Exercise – Would it be possible to write out each entry below exactly, without the pictures?

Stored data –
>>>
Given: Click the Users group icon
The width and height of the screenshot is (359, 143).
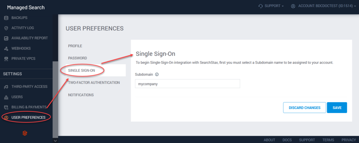Looking at the screenshot, I should click(x=6, y=97).
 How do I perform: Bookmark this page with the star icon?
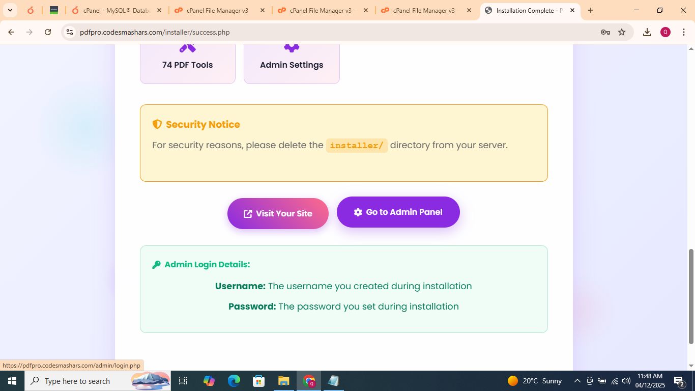pos(622,32)
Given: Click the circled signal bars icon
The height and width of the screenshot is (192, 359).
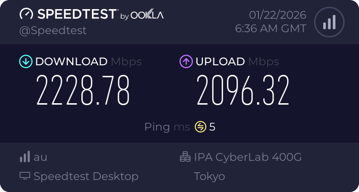Looking at the screenshot, I should tap(329, 22).
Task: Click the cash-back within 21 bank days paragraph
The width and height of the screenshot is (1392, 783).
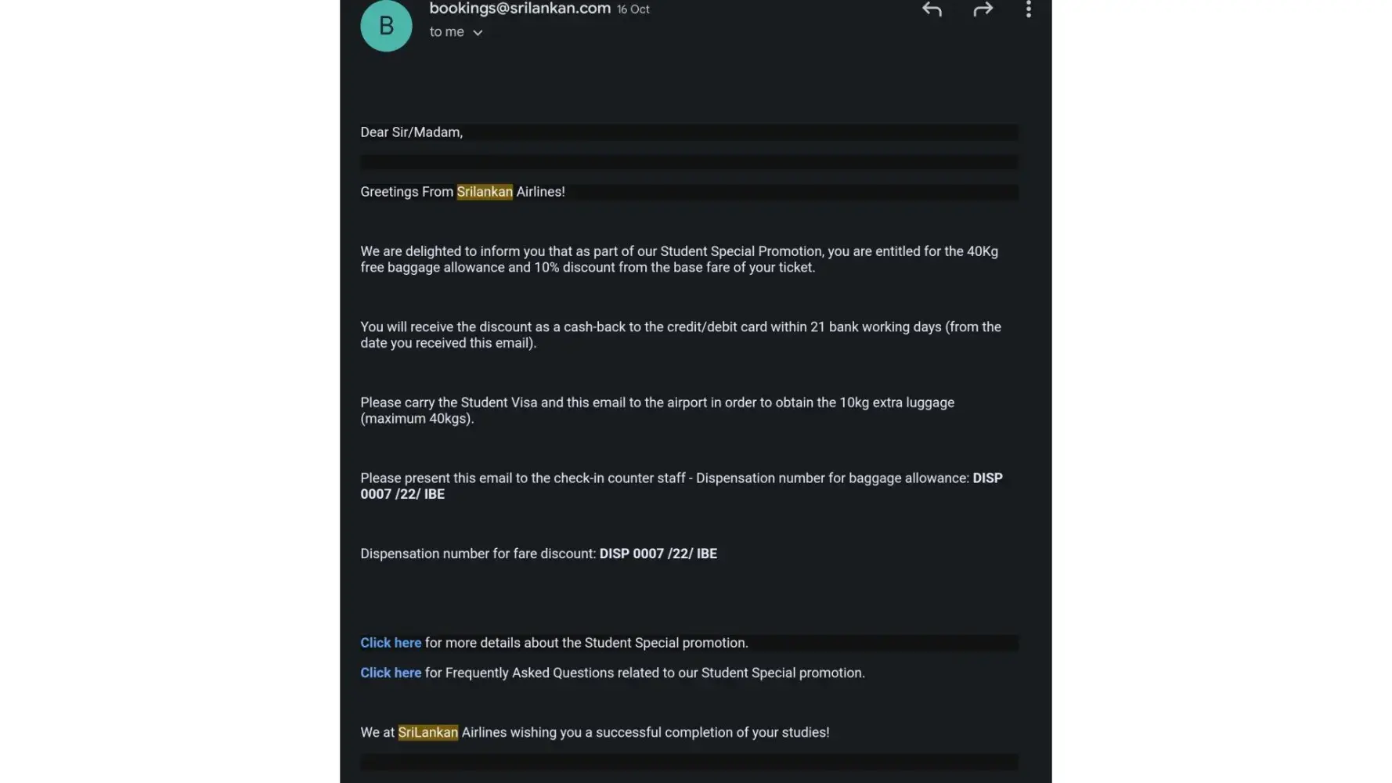Action: pyautogui.click(x=680, y=334)
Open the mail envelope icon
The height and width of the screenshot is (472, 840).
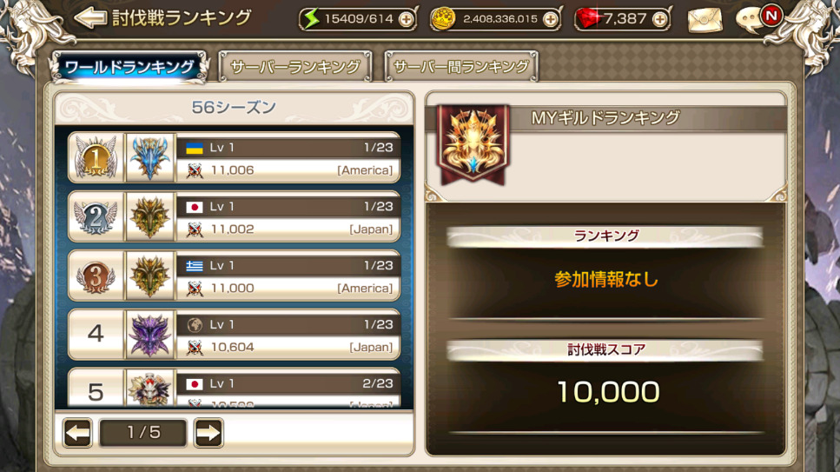click(704, 20)
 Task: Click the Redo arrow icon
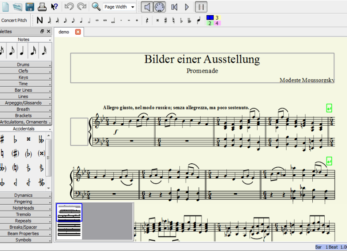click(x=81, y=7)
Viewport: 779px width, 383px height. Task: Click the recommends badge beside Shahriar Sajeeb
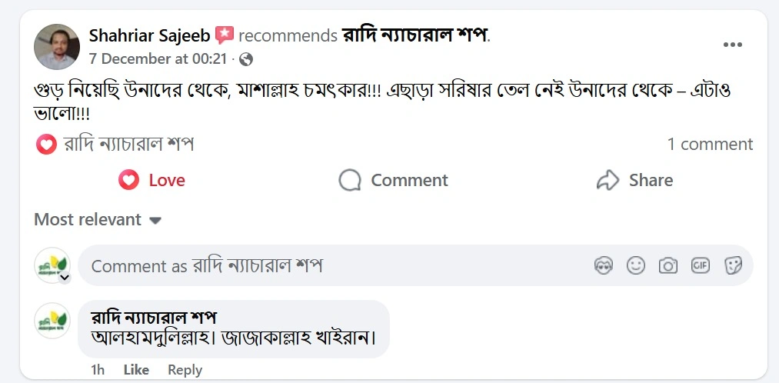tap(225, 35)
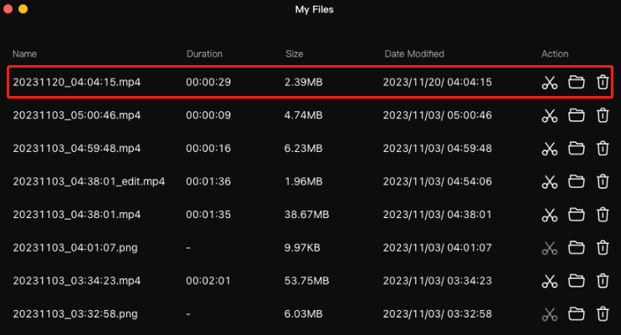Cut the 20231103_03:34:23.mp4 video
The width and height of the screenshot is (621, 335).
pos(549,281)
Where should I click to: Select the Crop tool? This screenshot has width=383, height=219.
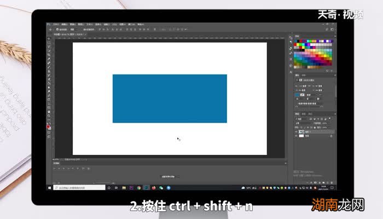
<<<
Solution to this problem –
Given: Click the Users group icon
The width and height of the screenshot is (359, 143).
Looking at the screenshot, I should click(x=6, y=97).
 How do I perform: Bookmark this page with the star icon?
pos(622,32)
Given: Click the circled signal bars icon
The height and width of the screenshot is (192, 359).
Looking at the screenshot, I should tap(329, 22).
Task: Click the cash-back within 21 bank days paragraph
The width and height of the screenshot is (1392, 783).
Action: pyautogui.click(x=680, y=334)
Open the mail envelope icon
The height and width of the screenshot is (472, 840).
click(704, 20)
 Task: Click the Redo arrow icon
click(x=81, y=7)
Viewport: 779px width, 383px height. Task: Click the recommends badge beside Shahriar Sajeeb
tap(225, 35)
Cut the 20231103_03:34:23.mp4 video
The width and height of the screenshot is (621, 335).
pos(549,281)
Where should I click to: Select the Crop tool? This screenshot has width=383, height=219.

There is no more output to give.